Il avait découvert en une seule soirée que la foule était sa maîtresse. Et cela, il ne l'oublierait jamais ! Il avait compris qu'on devait la traiter comme une gueuse. Il regardait d'abord la foule de loin, quelquefois tapi derrière le rideau du théâtre. Puis, il l'approchait lentement, l'excitait, faisait mine de l'abandonner, revenait, l'assaillait d'un côté, de l'autre, l'injuriait puis la caressait. Il savait qu'il fallait la battre, la fouetter de paroles cinglantes, la terroriser de mots de violence et de mort avant de la soumettre. Entre ses mains, la masse devenait une catin nymphomane. Il lui révélait ses penchants les plus bas, la persuadant qu'ils étaient sa nature. Il lui aboyait des ordres et lui susurrait des folies amoureuses. Son visage se tendait vers elle, les yeux de feu, les mains en supplication. Il était tout entier érection ; et la foule se faisait femelle humide l'absorbant en un baiser de rage.

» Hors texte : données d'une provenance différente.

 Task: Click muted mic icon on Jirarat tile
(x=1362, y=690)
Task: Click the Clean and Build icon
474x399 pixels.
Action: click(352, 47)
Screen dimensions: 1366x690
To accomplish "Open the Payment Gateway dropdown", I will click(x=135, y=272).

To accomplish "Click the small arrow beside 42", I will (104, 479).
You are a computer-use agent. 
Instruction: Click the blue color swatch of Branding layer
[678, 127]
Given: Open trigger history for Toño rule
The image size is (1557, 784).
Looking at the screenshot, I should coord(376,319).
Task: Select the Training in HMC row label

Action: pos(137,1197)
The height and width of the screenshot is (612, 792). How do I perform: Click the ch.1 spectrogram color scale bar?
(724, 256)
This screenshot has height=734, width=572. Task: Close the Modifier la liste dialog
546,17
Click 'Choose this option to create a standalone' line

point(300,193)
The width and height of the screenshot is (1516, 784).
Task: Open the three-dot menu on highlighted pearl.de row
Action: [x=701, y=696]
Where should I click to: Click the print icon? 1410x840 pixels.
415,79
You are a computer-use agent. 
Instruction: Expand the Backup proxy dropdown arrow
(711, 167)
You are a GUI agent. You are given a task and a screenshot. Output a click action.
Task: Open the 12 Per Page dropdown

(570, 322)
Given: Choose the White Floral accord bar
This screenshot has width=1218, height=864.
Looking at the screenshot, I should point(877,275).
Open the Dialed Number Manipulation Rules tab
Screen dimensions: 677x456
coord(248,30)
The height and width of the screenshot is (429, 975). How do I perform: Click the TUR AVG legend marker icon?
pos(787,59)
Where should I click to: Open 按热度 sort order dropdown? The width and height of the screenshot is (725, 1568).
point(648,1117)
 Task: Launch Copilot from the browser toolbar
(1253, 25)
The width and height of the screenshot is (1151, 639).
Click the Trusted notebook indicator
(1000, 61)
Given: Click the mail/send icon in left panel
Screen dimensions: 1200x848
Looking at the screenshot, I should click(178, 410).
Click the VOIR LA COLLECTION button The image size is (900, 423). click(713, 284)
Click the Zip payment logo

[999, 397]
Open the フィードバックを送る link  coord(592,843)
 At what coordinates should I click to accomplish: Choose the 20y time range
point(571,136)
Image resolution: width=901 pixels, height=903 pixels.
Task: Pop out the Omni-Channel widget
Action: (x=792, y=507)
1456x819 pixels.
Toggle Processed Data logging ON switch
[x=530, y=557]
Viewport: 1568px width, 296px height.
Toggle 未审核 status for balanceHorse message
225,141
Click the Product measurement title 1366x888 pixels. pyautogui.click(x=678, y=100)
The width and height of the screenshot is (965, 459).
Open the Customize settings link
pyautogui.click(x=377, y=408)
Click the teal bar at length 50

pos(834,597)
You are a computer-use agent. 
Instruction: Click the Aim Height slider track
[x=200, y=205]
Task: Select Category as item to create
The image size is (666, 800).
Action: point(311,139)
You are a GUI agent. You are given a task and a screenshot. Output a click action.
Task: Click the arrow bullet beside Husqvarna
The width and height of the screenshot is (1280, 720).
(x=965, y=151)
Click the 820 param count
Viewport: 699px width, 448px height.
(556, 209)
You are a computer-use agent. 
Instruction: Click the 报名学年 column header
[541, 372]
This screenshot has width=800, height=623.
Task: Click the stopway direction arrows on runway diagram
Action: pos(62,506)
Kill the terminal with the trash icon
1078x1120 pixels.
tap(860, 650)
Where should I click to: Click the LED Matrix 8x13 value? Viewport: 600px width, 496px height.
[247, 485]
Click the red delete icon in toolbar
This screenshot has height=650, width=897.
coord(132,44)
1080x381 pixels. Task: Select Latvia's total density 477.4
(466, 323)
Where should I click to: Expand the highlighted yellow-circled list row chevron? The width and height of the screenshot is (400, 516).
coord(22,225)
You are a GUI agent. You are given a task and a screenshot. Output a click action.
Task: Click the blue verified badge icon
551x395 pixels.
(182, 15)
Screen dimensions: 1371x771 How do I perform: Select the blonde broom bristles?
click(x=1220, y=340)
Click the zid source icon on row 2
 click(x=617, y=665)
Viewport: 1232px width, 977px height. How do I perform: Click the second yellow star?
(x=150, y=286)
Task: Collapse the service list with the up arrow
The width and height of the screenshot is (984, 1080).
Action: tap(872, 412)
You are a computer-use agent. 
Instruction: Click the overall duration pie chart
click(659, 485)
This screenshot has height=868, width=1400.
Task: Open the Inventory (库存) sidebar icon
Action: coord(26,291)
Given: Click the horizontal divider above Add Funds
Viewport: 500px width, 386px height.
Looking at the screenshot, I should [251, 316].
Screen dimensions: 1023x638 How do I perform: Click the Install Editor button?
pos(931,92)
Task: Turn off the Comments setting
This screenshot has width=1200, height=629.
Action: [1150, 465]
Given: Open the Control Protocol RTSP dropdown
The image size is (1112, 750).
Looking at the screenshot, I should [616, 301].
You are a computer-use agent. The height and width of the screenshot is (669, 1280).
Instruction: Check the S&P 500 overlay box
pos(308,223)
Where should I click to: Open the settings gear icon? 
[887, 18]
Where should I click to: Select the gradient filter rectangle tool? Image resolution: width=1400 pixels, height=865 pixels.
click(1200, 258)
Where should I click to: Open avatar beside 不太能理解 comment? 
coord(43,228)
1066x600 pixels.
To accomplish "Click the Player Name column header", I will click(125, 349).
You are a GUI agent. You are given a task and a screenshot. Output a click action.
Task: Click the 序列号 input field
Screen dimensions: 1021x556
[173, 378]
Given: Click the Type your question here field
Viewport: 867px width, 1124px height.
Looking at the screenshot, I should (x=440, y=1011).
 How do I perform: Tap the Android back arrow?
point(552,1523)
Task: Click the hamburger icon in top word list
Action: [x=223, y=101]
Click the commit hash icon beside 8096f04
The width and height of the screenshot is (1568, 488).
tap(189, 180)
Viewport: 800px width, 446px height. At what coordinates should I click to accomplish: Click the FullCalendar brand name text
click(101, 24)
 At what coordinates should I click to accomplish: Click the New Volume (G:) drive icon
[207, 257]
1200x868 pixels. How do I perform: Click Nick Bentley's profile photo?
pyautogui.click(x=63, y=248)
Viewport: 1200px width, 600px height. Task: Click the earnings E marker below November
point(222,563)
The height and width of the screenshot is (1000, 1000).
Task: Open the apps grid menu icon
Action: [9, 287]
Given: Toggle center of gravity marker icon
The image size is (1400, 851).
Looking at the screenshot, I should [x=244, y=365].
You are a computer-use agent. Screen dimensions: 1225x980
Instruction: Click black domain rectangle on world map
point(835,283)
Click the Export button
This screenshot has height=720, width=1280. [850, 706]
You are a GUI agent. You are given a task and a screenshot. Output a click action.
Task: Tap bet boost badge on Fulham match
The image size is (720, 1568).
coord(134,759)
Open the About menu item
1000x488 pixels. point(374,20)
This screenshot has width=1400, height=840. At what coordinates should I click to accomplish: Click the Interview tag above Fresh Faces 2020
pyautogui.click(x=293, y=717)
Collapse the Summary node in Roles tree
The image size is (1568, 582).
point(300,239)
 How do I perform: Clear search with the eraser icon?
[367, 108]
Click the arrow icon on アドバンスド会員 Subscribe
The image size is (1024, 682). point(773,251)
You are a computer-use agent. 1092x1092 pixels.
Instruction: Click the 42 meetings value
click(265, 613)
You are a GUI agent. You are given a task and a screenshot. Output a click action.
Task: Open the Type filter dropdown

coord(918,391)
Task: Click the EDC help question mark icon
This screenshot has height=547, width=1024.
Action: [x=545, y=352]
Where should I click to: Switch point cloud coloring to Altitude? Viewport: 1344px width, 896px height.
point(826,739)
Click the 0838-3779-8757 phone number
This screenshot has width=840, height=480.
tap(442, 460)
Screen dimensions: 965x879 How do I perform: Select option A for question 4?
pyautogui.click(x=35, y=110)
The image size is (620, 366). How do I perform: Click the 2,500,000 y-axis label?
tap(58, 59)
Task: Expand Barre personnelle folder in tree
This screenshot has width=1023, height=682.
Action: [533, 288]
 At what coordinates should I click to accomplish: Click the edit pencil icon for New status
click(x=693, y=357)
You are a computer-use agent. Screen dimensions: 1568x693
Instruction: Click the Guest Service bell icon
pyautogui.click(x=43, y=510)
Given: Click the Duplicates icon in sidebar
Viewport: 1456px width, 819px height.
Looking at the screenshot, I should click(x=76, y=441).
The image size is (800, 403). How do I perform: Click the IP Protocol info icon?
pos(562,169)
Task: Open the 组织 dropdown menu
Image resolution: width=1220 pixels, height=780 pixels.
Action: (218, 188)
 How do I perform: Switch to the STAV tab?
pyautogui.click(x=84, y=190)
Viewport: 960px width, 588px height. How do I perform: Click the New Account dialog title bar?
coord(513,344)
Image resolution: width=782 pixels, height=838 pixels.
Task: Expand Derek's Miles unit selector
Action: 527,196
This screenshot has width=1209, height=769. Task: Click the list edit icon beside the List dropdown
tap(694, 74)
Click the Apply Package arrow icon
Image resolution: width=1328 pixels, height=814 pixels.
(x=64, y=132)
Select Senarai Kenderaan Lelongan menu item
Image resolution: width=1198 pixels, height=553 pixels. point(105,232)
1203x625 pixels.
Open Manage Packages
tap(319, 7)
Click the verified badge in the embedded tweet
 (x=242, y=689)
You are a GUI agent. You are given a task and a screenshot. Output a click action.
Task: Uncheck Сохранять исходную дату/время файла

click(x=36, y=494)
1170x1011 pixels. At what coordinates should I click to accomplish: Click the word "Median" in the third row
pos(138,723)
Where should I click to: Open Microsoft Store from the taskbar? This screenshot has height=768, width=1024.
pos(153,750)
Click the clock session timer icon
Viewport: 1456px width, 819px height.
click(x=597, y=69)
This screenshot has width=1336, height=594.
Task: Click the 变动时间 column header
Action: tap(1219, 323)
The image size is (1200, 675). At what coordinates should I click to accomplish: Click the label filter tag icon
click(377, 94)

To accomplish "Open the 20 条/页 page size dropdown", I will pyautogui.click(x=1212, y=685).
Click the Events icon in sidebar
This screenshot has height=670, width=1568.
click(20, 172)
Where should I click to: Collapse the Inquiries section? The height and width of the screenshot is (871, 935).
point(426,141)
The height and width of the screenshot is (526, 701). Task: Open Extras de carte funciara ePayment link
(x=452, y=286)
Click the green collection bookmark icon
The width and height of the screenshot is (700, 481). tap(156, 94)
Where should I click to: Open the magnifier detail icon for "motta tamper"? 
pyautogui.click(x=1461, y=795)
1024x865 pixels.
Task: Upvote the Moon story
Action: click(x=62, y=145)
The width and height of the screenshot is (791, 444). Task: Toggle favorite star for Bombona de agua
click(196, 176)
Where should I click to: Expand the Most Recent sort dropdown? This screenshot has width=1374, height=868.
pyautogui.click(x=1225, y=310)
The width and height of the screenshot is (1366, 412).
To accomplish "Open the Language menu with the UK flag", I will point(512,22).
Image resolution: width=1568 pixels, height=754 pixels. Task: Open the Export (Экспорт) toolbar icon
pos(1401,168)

Il est des humains dont l'accouplement peut bouleverser l'ordre du monde.
Elle était allemande et lui russe, elle était catholique et lui juif, elle aimait les réflexions solitaires et lui les grandes assemblées où il présidait à l'avenir du monde. Mais dans leurs moments d'étreinte, ils devenaient identiques, jumeaux accouplés dans le ventre initial. En ces moments, ils se ressentaient comme l'incarnation de la théorie des deux moitiés, faites pour s'assembler dès la Création.
En épousant Goebbels, Magda s'était unie à Hitler ; elle lui était une sorte d'épouse mystique.